O âncora da CNN Márcio Gomes questionou Haddad sobre quanto tempo sua gestão levaria para expandir as forças de segurança pública do estado. Além disso, pediu detalhes sobre como o petista pensa seu plano de metas.

Haddad defendeu a valorização da carreira dos profissionais da segurança pública como caminho para avanço do setor e afirmou que o estabelecimento de metas é essencial para que as políticas públicas sejam colocadas em prática.

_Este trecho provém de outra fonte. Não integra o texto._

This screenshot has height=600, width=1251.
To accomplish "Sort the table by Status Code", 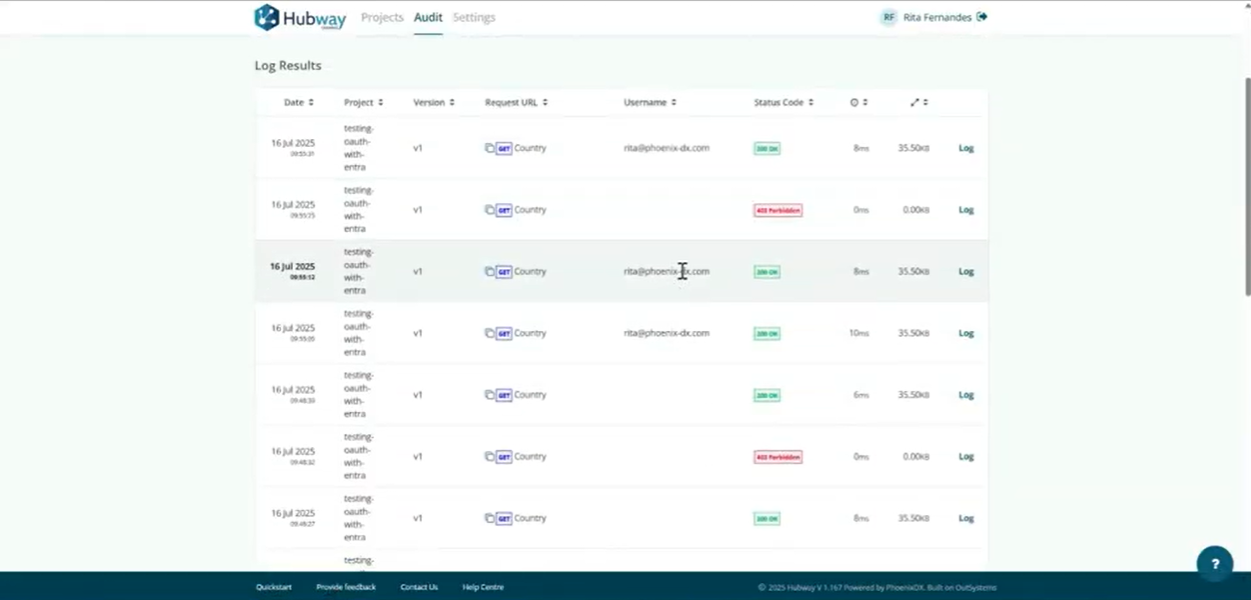I will [x=783, y=102].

“Nós temos que ter um compromisso com metas. E vamos estabelecer em comum acordo, porque não adianta fixar metas inatingíveis. Você tem que contar com os melhores profissionais para adequar as metas à realidade e pactuar o investimento do governo”, explicou.


Considerações finais

Haddad agradeceu ao pool de veículos de imprensa e lamentou, mais uma vez, a ausência de Tarcísio de Freitas. “Ao invés de estar junto comigo explicando para a sociedade o que queremos para o estado de São Paulo, num horário que ele deve estar em casa, ele poderia estar aqui comigo dando a melhor das oportunidades que a democracia permite”, afirmou.

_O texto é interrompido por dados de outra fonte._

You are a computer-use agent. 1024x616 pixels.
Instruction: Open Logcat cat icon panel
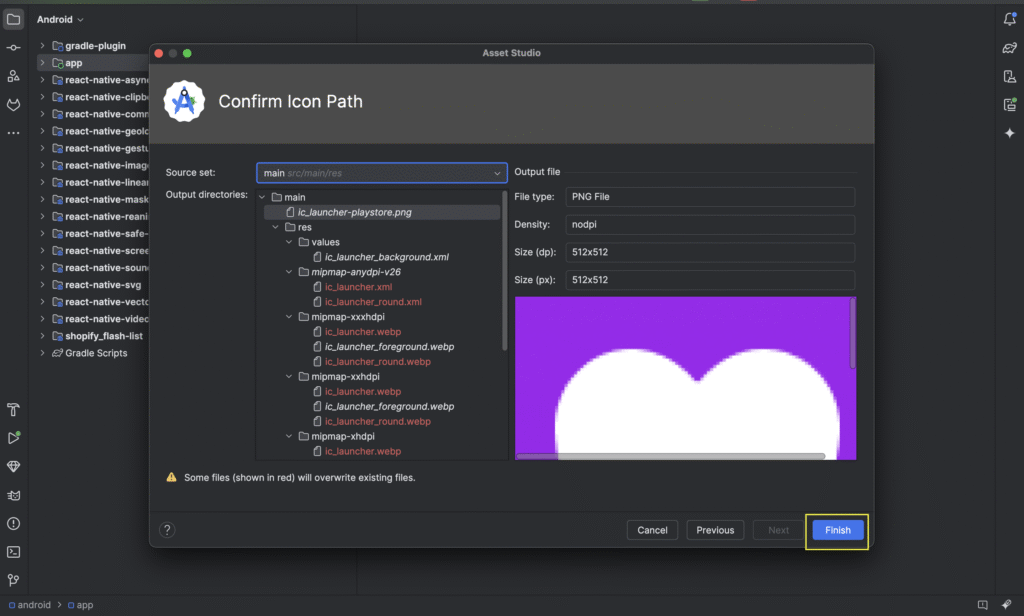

Ele encerrou a entrevista abordando a economia. “Sei exatamente o que está passando com as pessoas do estado. As pessoas estão com um orçamento que não chega no final do mês. Estão subempregadas, com empregos precários. Estão preocupados com a educação dos seus filhos, evasão dos jovens da faculdade e ensino médio, estão preocupados com a fila do SUS. E onde está o Tarcísio de Freitas?”, questionou.


Debate

A CNN transmitirá o primeiro debate presidencial do segundo turno de 2022. O confronto entre os candidatos será realizado ao vivo em 16 de outubro, pela TV e por nossas plataformas digitais. O debate será promovido pelo pool que inclui também o Grupo Bandeirantes, UOL, Folha e TV Cultura.